AIM OF THE TASK: Below are some records. Say how many of their lines contain the string "agent", and give nothing but the number.

==== RECORD EXTRACTS ====

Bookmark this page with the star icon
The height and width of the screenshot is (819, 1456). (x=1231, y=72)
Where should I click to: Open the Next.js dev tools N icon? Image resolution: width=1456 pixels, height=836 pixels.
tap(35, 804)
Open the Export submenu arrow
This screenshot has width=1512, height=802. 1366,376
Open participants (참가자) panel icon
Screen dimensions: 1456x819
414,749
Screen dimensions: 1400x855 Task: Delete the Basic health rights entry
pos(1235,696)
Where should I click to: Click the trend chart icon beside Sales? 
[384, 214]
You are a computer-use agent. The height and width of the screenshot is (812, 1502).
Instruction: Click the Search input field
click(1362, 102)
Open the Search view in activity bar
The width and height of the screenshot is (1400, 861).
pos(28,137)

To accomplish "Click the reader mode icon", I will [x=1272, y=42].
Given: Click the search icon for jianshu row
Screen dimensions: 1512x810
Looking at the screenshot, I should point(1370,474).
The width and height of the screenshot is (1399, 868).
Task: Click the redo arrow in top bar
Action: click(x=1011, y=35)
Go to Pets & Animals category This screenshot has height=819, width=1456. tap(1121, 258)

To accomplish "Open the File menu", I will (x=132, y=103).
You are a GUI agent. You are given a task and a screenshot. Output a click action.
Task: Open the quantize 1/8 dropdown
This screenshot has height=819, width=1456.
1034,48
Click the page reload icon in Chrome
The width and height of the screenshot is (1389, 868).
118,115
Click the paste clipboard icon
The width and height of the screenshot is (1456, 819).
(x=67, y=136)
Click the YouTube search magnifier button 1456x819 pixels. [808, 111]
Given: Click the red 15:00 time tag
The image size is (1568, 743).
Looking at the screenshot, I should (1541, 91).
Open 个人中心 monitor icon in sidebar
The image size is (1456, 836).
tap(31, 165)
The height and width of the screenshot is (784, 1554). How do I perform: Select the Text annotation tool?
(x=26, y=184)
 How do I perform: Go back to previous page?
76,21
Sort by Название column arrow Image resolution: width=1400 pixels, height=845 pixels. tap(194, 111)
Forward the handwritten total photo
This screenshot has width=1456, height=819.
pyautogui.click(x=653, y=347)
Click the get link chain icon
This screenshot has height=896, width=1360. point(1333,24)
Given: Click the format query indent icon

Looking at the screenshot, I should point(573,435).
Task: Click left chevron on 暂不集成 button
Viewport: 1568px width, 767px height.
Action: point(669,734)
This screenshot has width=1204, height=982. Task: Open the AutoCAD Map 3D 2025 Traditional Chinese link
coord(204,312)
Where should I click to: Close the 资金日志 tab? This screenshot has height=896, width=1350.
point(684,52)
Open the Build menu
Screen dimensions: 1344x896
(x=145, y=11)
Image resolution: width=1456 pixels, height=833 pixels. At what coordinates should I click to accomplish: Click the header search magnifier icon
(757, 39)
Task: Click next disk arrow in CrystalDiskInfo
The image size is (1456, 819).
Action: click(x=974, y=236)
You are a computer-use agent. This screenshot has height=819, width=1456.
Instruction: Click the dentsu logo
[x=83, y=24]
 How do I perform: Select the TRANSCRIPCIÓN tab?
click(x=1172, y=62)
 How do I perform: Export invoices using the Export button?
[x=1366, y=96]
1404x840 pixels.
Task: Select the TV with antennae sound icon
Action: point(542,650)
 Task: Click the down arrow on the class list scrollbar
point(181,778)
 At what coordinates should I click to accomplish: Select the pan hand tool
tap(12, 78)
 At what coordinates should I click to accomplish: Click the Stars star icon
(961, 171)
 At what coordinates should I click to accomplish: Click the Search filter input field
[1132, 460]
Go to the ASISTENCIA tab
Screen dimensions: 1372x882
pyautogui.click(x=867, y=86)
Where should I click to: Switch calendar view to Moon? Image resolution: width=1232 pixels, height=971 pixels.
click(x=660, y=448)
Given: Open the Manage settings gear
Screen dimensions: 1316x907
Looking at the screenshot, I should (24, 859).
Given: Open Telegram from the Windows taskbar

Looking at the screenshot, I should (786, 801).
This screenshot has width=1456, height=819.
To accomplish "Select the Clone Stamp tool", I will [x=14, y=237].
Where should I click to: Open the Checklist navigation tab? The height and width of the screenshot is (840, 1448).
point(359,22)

====

FINAL ANSWER: 3